An interfaith cricket scheme launched by Leeds Jewish Representative Council has been showcased nationally as a model of bridge-building between communities.
It is the recipient of a £12,000 "Faith in Action" grant from the government-sponsored Community Development Foundation. The Muslim Jewish Forum of Greater Manchester has received a similar sum for a variety of interfaith ventures.
The Leeds scheme is one of 19 featured in Faith Matters, a new booklet from the CDF highlighting local success stories.
Rep council secretary Keith Ackerman explained: "The idea is to use cricket as a vehicle to get young people of different faiths to play together in mixed teams and beyond that, to use the social interaction to break down preconceptions."
The rep council had originally tried interfaith soccer. "But cricket is more my thing," he said.
With funding from O2 and in partnership with the Black and Ethnic Minority Forum of Yorkshire Cricket Club, Mr Ackerman helped to stage an interfaith day at the Caribbean Cricket Club two years ago. "The event was so successful that there was interest in expanding the project and that's when we applied for a Faith in Action grant," he said.
The third O2 Cup will take place in summer, this time organised by a multifaith group of youngsters who are taking the English Cricket Board young leaders' course as part of the scheme. And there are additional team-building events, the most recent attended by 70 people last month.
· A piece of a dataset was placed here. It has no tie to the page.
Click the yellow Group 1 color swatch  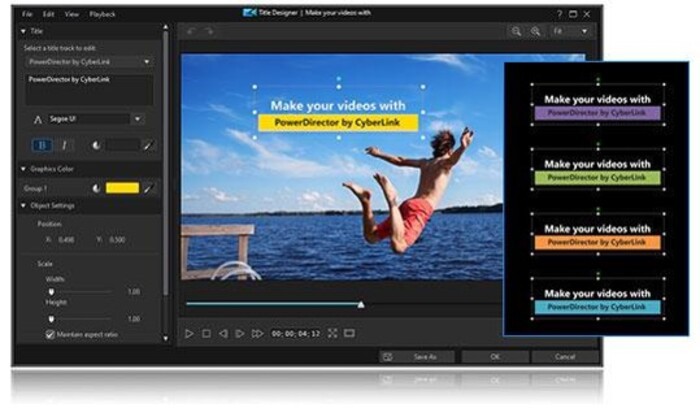[x=122, y=187]
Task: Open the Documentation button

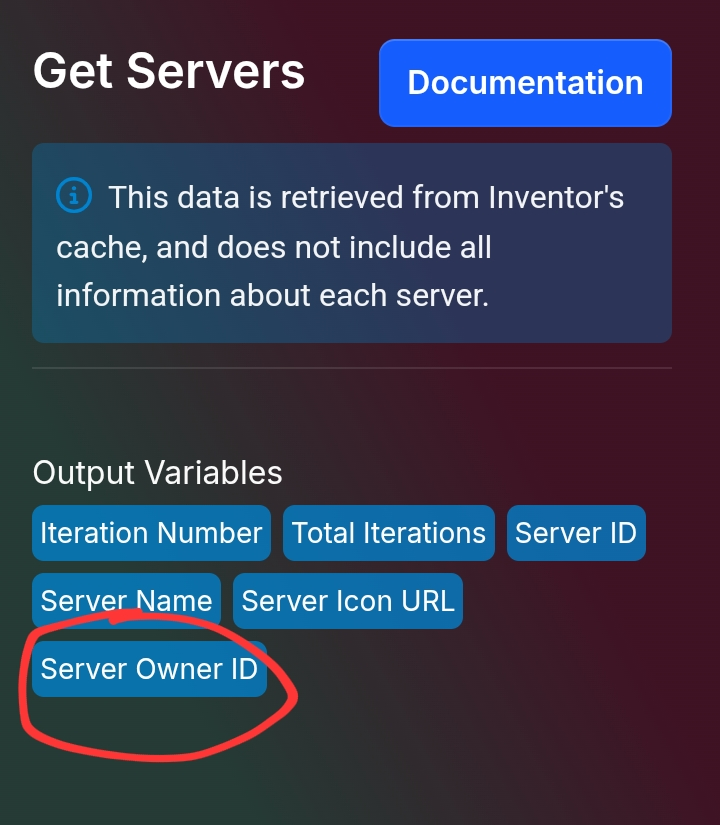Action: coord(525,83)
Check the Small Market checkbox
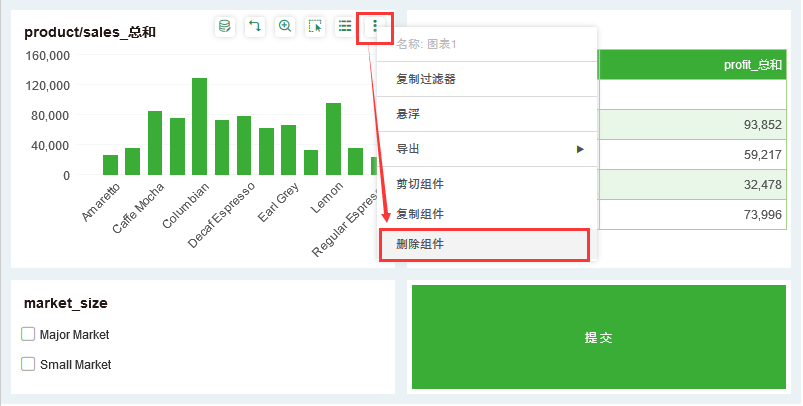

"Getting communities to meet each other reduces the chances of prejudice spreading," Mr Ackerman said. "We are trying to create a safe environment where young people feel confident enough to talk through any area of conflict."
Participants are mainly Jewish, Muslim or Christian. "There is some Sikh and Hindu involvement but we'd like to have more."
In Manchester, the Jewish Muslim Forum has been working in tandem with other interfaith groups on initiatives including a faith in the environment conference last autumn.
"We also have a faith allotment where we are growing food to give to local people in need," said Jonny Wineberg, co-chair of the forum and a vice-president of Manchester Jewish Representative Council.
A major project, In Your Faith, involved visits "to schools, colleges and youth groups to dispel myths and encourage young people to have a more positive view of other faiths. It uses quizzes, power-point presentations and informal education methods and we've got very good feedback. We have found ways to do things creatively at low cost that bring people together."
Monthly dialogue sessions have included a talk by members of a group which had recently visited Israel and the West Bank. "People said it was the first time they had a rational discussion rather than have people shouting at each other," Mr Wineberg reported.
Jon Benjamin, chief executive of the Board of Deputies, which has stepped up its interfaith work in recent years, said the CDF fund "prioritises inter-cultural projects at the local level, which is where they are at their most relevant and effective. The importance that the Board attaches to local co-operation between faith communities means that in the coming months, we will be piloting our own programme of locally-based interfaith encounter and social action initiatives."